WHAT IS EXPECTED => Recast the lines of the entries below as a numbered list, leaving out blank lines. Include every entry.

(Entries for locating text and elements)
-- -- --

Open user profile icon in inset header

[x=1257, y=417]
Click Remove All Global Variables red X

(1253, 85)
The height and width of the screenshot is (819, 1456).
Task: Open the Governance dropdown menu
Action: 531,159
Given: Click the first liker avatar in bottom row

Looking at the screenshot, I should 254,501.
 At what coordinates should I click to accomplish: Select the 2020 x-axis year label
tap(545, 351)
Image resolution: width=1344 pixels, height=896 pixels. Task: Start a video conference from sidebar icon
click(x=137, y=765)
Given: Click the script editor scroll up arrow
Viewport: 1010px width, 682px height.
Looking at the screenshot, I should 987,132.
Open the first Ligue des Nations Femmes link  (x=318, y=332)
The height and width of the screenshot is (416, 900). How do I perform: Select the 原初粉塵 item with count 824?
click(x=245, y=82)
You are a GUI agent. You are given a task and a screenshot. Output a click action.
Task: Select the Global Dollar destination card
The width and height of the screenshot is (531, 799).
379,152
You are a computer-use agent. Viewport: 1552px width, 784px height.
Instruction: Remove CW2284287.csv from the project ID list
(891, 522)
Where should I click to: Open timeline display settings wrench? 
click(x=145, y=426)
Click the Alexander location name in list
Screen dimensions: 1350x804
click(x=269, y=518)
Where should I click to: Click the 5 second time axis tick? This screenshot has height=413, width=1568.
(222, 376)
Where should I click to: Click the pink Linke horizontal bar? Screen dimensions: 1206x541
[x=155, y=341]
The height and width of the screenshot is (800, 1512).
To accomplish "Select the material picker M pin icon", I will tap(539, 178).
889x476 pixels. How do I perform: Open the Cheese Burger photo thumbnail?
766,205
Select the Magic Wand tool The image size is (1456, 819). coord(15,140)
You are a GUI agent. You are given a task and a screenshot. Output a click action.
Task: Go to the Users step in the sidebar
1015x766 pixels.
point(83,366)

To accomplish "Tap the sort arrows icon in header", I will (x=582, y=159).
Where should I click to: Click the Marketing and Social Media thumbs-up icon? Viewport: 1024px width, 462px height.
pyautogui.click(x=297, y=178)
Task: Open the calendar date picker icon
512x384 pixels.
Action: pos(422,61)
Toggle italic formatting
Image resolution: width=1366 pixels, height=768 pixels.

-- -- --

RESPONSE TO THIS EXERCISE =>
1. Open user profile icon in inset header
2. [x=1257, y=417]
3. Click Remove All Global Variables red X
4. (1253, 85)
5. The height and width of the screenshot is (819, 1456).
6. Task: Open the Governance dropdown menu
7. Action: 531,159
8. Given: Click the first liker avatar in bottom row
9. Looking at the screenshot, I should 254,501.
10.  At what coordinates should I click to accomplish: Select the 2020 x-axis year label
11. tap(545, 351)
12. Image resolution: width=1344 pixels, height=896 pixels. Task: Start a video conference from sidebar icon
13. click(x=137, y=765)
14. Given: Click the script editor scroll up arrow
15. Viewport: 1010px width, 682px height.
16. Looking at the screenshot, I should 987,132.
17. Open the first Ligue des Nations Femmes link  (x=318, y=332)
18. The height and width of the screenshot is (416, 900). How do I perform: Select the 原初粉塵 item with count 824?
19. click(x=245, y=82)
20. You are a GUI agent. You are given a task and a screenshot. Output a click action.
21. Task: Select the Global Dollar destination card
22. The width and height of the screenshot is (531, 799).
23. 379,152
24. You are a computer-use agent. Viewport: 1552px width, 784px height.
25. Instruction: Remove CW2284287.csv from the project ID list
26. (891, 522)
27. Where should I click to: Open timeline display settings wrench? 
28. click(x=145, y=426)
29. Click the Alexander location name in list
30. Screen dimensions: 1350x804
31. click(x=269, y=518)
32. Where should I click to: Click the 5 second time axis tick? This screenshot has height=413, width=1568.
33. (222, 376)
34. Where should I click to: Click the pink Linke horizontal bar? Screen dimensions: 1206x541
35. [x=155, y=341]
36. The height and width of the screenshot is (800, 1512).
37. To accomplish "Select the material picker M pin icon", I will tap(539, 178).
38. 889x476 pixels. How do I perform: Open the Cheese Burger photo thumbnail?
39. 766,205
40. Select the Magic Wand tool The image size is (1456, 819). coord(15,140)
41. You are a GUI agent. You are given a task and a screenshot. Output a click action.
42. Task: Go to the Users step in the sidebar
43. 1015x766 pixels.
44. point(83,366)
45. To accomplish "Tap the sort arrows icon in header", I will (x=582, y=159).
46. Where should I click to: Click the Marketing and Social Media thumbs-up icon? Viewport: 1024px width, 462px height.
47. pyautogui.click(x=297, y=178)
48. Task: Open the calendar date picker icon
49. 512x384 pixels.
50. Action: pos(422,61)
51. Toggle italic formatting
52. Image resolution: width=1366 pixels, height=768 pixels.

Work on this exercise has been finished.